#### TRY IT
Please restate, word for word, the lines below that begin at the one with "Click the EU trust padlock icon" and end at the one with "Click the green checkmark under Пробег card". Leave out all other lines.

#### Records drawn from a dataset
----------------
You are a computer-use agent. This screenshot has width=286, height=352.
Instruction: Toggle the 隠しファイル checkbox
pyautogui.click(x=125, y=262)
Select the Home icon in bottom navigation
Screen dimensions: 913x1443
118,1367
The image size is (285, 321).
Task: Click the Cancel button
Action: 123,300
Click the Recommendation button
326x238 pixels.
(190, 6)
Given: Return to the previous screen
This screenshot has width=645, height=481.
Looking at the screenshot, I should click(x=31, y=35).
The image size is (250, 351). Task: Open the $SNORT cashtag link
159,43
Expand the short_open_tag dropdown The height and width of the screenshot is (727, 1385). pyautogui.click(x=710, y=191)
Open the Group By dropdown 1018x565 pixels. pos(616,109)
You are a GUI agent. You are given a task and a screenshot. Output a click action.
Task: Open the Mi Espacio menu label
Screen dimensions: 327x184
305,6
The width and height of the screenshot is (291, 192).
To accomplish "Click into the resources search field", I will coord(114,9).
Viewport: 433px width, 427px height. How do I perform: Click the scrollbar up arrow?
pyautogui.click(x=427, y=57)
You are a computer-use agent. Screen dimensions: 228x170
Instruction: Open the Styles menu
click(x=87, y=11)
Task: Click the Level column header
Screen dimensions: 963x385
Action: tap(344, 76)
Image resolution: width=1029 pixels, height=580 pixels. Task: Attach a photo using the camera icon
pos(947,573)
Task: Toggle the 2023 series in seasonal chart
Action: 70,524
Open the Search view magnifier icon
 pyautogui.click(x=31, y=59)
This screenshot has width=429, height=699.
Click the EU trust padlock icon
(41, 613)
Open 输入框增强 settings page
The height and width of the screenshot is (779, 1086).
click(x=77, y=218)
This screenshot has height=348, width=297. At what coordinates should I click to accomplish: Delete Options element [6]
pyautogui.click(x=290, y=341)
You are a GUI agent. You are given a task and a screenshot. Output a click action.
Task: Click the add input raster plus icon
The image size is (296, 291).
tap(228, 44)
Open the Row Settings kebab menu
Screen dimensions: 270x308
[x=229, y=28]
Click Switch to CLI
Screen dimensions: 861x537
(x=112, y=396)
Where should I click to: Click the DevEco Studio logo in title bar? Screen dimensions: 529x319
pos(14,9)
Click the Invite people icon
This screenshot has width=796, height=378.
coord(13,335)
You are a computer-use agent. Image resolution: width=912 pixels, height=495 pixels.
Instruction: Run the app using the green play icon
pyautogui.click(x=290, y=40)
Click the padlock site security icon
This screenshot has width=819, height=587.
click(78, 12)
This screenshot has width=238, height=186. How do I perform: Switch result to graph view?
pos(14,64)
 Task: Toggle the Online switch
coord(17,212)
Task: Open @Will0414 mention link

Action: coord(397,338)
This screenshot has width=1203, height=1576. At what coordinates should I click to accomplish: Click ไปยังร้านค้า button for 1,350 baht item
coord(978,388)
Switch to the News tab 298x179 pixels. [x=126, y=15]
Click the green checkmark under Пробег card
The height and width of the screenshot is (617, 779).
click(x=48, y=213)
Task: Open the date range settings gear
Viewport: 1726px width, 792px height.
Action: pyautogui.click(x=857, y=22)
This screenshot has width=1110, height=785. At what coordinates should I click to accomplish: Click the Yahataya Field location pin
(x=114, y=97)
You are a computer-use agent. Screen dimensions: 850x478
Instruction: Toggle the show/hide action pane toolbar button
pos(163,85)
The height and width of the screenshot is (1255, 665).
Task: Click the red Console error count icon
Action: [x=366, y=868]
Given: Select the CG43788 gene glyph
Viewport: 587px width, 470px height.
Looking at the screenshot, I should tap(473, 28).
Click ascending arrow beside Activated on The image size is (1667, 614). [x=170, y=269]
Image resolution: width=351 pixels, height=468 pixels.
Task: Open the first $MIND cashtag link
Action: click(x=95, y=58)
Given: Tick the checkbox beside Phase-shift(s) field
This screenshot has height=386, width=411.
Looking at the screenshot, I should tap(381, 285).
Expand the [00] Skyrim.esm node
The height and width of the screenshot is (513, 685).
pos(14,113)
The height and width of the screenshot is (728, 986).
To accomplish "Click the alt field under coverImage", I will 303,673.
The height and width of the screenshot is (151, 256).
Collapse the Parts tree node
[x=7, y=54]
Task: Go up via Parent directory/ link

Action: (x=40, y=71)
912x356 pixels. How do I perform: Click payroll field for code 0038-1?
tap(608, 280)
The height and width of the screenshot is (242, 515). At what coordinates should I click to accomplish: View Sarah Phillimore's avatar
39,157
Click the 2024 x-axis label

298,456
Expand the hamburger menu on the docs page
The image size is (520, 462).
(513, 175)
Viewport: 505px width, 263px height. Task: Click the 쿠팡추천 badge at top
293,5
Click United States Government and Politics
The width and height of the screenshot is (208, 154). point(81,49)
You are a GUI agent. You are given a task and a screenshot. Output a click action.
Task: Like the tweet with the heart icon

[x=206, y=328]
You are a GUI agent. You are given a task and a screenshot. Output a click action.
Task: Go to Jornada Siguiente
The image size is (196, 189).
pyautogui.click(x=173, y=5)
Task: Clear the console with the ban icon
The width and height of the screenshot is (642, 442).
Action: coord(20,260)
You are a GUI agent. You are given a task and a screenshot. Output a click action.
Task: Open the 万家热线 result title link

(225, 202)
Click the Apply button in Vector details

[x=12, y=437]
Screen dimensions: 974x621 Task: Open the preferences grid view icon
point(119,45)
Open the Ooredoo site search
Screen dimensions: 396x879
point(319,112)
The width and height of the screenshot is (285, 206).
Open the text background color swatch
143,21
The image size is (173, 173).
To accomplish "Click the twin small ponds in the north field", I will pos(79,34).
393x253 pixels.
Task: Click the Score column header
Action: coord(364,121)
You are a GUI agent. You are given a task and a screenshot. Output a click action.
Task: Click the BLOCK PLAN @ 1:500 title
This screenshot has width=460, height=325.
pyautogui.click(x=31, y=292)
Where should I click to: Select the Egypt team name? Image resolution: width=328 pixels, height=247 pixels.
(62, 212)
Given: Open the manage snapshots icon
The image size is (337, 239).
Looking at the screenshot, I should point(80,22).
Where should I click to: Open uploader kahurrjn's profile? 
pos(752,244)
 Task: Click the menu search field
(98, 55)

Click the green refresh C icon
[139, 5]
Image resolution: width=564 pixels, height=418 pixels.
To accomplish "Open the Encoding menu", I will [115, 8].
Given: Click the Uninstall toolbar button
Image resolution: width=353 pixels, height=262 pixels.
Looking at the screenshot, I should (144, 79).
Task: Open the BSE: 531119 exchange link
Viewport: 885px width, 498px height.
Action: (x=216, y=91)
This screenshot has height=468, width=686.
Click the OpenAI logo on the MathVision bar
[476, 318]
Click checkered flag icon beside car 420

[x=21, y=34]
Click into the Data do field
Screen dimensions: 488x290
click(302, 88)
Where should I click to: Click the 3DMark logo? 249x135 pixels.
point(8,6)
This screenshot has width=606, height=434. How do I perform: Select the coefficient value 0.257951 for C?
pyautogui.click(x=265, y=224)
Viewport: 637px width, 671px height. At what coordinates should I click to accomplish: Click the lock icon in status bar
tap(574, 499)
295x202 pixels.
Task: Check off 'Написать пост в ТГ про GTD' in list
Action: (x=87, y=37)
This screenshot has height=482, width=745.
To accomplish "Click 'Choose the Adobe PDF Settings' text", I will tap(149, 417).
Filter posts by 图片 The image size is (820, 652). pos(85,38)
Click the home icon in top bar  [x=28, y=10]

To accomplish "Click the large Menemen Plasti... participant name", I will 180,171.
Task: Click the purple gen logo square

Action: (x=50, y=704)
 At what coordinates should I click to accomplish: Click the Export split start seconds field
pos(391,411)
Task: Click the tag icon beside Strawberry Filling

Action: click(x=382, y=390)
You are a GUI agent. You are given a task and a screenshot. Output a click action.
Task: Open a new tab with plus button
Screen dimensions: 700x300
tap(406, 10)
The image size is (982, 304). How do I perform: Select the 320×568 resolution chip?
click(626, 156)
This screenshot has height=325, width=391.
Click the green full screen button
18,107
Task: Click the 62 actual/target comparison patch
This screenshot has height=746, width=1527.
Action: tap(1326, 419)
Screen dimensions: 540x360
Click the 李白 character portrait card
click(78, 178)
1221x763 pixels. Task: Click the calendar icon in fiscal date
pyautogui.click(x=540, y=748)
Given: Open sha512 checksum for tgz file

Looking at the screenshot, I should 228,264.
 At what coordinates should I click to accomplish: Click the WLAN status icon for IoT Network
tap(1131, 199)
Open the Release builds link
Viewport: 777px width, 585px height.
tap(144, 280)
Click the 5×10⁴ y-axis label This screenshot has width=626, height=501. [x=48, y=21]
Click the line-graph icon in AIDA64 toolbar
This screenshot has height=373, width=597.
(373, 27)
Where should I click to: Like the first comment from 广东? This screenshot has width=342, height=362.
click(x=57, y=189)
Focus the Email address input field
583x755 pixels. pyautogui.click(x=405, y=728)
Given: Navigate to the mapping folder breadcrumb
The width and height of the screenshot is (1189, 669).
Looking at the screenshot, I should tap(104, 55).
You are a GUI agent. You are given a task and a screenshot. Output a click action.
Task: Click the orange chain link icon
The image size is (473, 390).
----------------
#### EXERCISE SOLUTION
Click the EU trust padlock icon
(41, 613)
Open 输入框增强 settings page
The height and width of the screenshot is (779, 1086).
click(x=77, y=218)
This screenshot has height=348, width=297. At what coordinates should I click to accomplish: Delete Options element [6]
pyautogui.click(x=290, y=341)
You are a GUI agent. You are given a task and a screenshot. Output a click action.
Task: Click the add input raster plus icon
The image size is (296, 291).
tap(228, 44)
Open the Row Settings kebab menu
Screen dimensions: 270x308
[x=229, y=28]
Click Switch to CLI
Screen dimensions: 861x537
(x=112, y=396)
Where should I click to: Click the DevEco Studio logo in title bar? Screen dimensions: 529x319
pos(14,9)
Click the Invite people icon
This screenshot has width=796, height=378.
coord(13,335)
You are a computer-use agent. Image resolution: width=912 pixels, height=495 pixels.
Instruction: Run the app using the green play icon
pyautogui.click(x=290, y=40)
Click the padlock site security icon
This screenshot has width=819, height=587.
click(78, 12)
This screenshot has width=238, height=186. How do I perform: Switch result to graph view?
pos(14,64)
 Task: Toggle the Online switch
coord(17,212)
Task: Open @Will0414 mention link

Action: coord(397,338)
This screenshot has width=1203, height=1576. At what coordinates should I click to accomplish: Click ไปยังร้านค้า button for 1,350 baht item
coord(978,388)
Switch to the News tab 298x179 pixels. [x=126, y=15]
Click the green checkmark under Пробег card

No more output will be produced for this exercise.